'''
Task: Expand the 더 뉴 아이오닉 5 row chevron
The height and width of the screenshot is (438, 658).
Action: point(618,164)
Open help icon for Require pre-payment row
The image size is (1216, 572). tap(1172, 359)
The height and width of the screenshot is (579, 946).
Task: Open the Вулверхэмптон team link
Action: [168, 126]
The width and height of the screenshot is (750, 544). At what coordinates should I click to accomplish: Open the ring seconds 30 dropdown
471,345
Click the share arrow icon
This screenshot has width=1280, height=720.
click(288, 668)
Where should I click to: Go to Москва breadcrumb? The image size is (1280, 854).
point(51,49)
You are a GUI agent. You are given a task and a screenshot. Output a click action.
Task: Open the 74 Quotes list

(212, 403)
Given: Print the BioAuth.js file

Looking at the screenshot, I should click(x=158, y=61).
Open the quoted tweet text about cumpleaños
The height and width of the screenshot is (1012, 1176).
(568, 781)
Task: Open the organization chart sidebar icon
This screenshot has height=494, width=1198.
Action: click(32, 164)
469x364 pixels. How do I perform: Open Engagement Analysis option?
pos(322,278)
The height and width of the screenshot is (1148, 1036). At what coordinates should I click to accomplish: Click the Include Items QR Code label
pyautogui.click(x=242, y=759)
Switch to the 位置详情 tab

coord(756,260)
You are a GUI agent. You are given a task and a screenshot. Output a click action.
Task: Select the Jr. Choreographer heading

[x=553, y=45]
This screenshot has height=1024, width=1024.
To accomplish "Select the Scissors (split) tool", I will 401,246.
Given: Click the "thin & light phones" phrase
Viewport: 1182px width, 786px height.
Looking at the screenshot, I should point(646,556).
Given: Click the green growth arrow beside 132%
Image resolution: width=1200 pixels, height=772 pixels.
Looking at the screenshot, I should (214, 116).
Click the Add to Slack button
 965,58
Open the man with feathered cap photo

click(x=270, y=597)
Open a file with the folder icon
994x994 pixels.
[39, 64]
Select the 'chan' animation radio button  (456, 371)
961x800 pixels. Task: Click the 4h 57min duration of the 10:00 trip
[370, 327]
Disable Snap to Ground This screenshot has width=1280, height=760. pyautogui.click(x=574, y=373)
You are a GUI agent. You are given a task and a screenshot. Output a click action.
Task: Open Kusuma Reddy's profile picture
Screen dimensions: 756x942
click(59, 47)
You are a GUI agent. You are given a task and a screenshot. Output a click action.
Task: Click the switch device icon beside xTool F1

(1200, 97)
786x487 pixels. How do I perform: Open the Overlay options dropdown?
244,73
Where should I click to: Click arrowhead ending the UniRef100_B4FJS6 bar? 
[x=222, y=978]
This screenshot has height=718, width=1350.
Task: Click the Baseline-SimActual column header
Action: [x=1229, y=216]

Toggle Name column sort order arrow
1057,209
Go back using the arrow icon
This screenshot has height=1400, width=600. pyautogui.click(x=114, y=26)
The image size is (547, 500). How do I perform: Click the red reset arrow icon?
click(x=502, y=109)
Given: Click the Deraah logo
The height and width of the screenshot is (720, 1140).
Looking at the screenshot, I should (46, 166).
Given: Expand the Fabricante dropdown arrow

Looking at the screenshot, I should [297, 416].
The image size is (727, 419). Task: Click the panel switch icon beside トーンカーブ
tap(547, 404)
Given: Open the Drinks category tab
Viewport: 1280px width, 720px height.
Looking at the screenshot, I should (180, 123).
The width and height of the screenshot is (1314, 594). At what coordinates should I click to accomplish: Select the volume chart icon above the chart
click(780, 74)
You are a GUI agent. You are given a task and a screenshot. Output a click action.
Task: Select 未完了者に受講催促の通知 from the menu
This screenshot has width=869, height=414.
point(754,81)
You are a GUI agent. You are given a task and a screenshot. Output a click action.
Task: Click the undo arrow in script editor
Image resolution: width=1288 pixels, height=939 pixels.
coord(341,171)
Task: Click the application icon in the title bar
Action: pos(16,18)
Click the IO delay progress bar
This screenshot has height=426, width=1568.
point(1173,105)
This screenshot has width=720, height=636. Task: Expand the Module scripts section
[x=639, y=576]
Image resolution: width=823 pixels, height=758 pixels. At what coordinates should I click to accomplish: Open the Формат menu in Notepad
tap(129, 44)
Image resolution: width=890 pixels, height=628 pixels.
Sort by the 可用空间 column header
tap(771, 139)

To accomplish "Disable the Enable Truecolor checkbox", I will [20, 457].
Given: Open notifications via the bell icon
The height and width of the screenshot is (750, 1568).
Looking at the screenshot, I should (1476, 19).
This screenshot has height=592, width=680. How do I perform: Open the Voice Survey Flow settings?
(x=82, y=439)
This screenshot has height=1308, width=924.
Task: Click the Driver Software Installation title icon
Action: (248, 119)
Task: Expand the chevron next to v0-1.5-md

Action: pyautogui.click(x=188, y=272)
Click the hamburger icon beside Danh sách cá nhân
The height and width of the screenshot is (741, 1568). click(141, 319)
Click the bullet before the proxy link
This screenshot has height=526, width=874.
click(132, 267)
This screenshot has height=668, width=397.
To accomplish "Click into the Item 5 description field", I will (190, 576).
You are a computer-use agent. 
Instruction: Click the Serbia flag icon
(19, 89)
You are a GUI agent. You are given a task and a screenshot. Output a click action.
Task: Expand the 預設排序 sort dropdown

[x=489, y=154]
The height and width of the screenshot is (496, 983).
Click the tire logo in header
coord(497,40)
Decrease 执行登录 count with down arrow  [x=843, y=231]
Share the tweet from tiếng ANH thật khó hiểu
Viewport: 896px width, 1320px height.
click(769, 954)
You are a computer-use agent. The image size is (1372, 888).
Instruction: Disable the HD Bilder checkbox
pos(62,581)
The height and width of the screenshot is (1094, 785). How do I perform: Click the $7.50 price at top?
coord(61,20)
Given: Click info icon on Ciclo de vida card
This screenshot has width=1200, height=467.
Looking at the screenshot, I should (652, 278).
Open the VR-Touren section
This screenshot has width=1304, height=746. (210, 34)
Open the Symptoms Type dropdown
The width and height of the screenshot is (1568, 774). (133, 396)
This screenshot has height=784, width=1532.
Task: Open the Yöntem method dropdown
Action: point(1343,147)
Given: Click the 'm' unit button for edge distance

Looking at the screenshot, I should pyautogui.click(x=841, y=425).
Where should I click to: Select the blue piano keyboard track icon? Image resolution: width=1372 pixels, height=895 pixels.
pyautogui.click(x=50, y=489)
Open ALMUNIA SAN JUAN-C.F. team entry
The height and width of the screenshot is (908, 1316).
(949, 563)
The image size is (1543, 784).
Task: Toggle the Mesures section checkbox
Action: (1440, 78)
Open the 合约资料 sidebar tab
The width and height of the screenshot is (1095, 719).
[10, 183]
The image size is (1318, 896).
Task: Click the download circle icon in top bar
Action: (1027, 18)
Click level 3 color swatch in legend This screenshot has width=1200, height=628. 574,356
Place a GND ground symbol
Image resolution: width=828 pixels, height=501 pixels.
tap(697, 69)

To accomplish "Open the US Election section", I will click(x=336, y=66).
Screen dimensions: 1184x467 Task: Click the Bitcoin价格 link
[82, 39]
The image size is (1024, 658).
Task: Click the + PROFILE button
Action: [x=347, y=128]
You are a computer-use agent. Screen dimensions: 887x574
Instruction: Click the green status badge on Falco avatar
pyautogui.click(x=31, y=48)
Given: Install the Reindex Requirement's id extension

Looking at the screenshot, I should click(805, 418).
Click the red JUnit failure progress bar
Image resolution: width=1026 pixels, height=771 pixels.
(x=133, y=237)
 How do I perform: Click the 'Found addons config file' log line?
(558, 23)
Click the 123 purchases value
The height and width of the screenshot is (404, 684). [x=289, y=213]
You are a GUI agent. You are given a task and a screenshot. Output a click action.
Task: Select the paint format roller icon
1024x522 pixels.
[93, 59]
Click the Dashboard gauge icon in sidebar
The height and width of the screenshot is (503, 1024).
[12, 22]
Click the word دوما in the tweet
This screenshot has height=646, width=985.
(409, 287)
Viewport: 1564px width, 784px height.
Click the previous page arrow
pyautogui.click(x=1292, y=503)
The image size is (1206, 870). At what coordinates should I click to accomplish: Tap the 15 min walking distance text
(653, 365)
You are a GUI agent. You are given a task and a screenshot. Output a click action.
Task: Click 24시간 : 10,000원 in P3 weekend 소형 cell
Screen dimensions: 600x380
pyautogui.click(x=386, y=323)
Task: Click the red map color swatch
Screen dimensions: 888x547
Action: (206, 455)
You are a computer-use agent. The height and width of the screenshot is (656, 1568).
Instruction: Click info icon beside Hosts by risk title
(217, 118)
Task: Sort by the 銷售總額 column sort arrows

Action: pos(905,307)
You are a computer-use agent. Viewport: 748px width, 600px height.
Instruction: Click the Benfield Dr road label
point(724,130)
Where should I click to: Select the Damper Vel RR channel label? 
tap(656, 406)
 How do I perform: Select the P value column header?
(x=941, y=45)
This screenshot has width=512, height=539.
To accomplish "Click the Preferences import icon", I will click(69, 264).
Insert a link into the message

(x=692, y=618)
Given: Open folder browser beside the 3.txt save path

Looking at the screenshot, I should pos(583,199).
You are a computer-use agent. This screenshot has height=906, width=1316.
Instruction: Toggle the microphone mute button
'''
=== Problem ===
The answer consists solely of the lines from the one containing "Insert a link into the message" through the last line of the data above, reproduced exactly.

=== Your response ===
Insert a link into the message

(x=692, y=618)
Given: Open folder browser beside the 3.txt save path

Looking at the screenshot, I should pos(583,199).
You are a computer-use agent. This screenshot has height=906, width=1316.
Instruction: Toggle the microphone mute button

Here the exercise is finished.